§ **INPUT RECORDS**

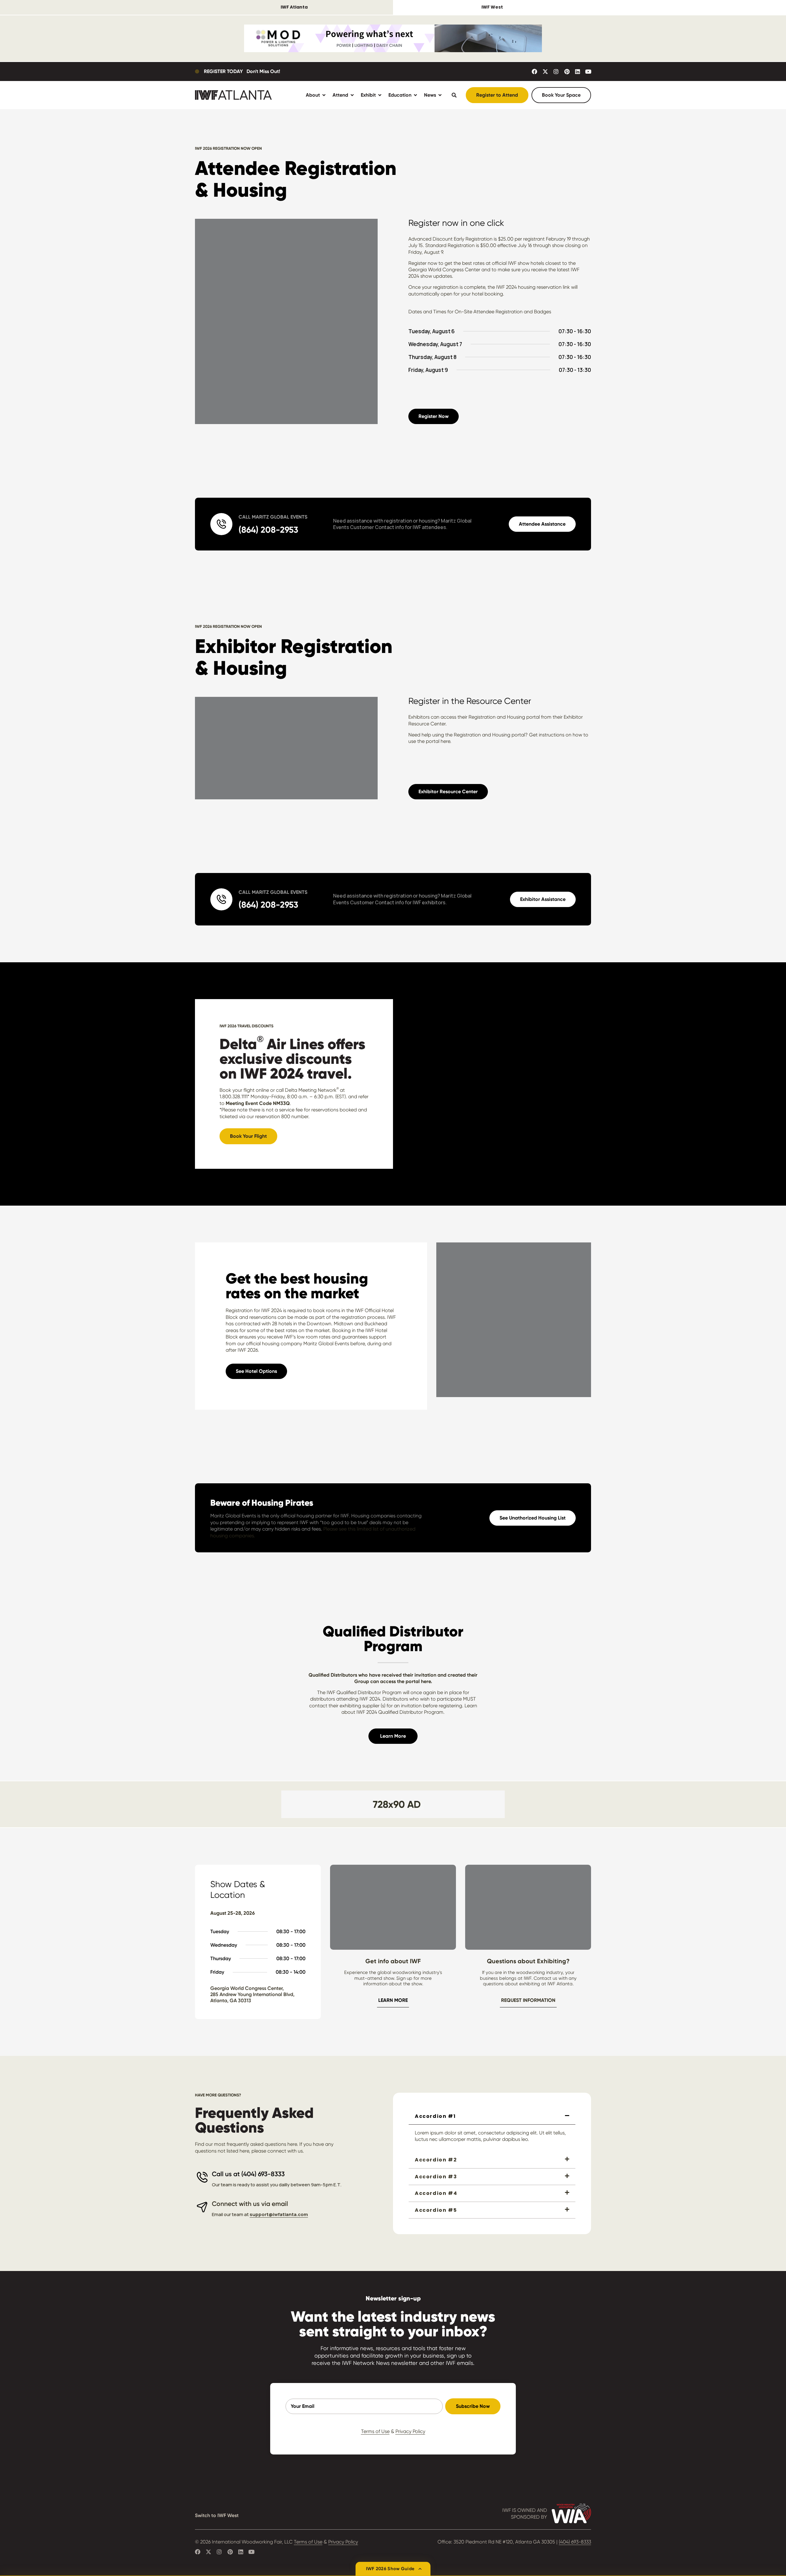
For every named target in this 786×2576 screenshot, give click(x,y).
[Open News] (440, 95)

==

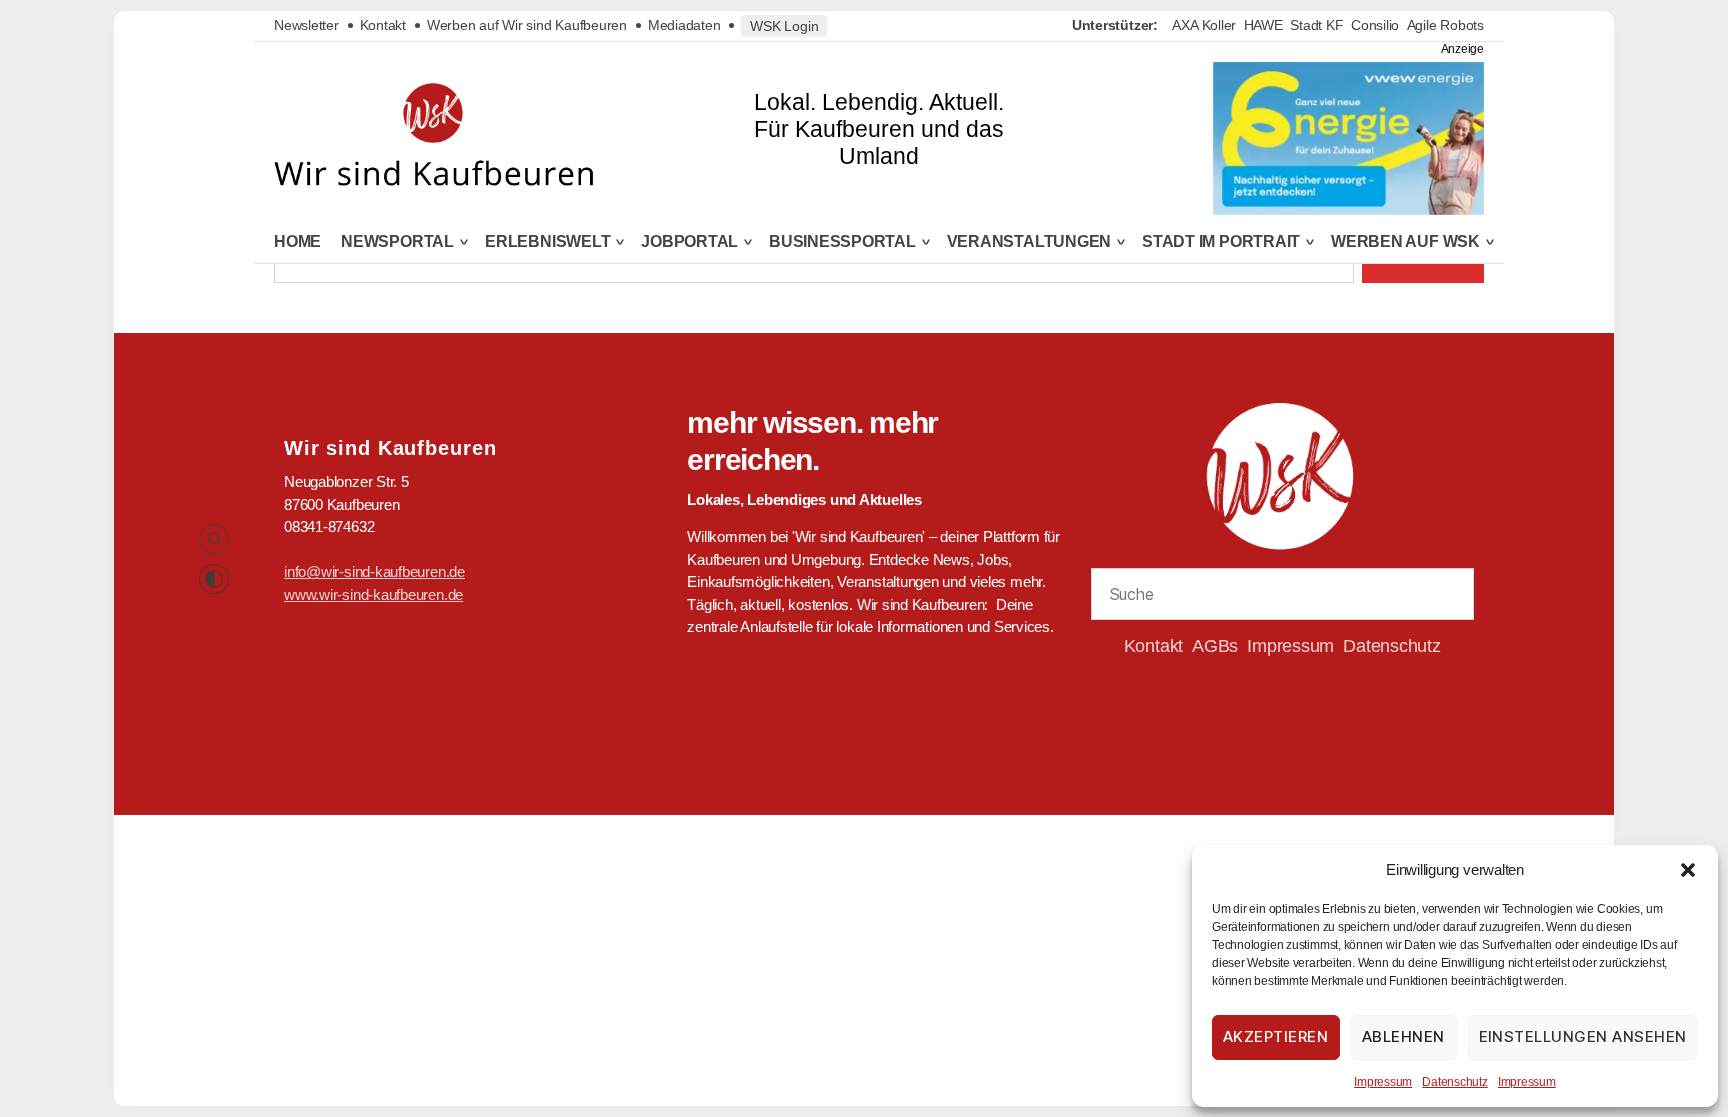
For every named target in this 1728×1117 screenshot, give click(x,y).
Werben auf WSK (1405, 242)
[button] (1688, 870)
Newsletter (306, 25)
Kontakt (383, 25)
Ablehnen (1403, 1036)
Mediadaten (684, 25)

§ **WORK ITEM**
In the records above, find the line with "For every named target in this 786×2576"; write out exactly that line and each one after it, stopping after the line with "[Open News] (440, 95)".

§ **RESPONSE**
For every named target in this 786×2576 screenshot, give click(x,y).
[Open News] (440, 95)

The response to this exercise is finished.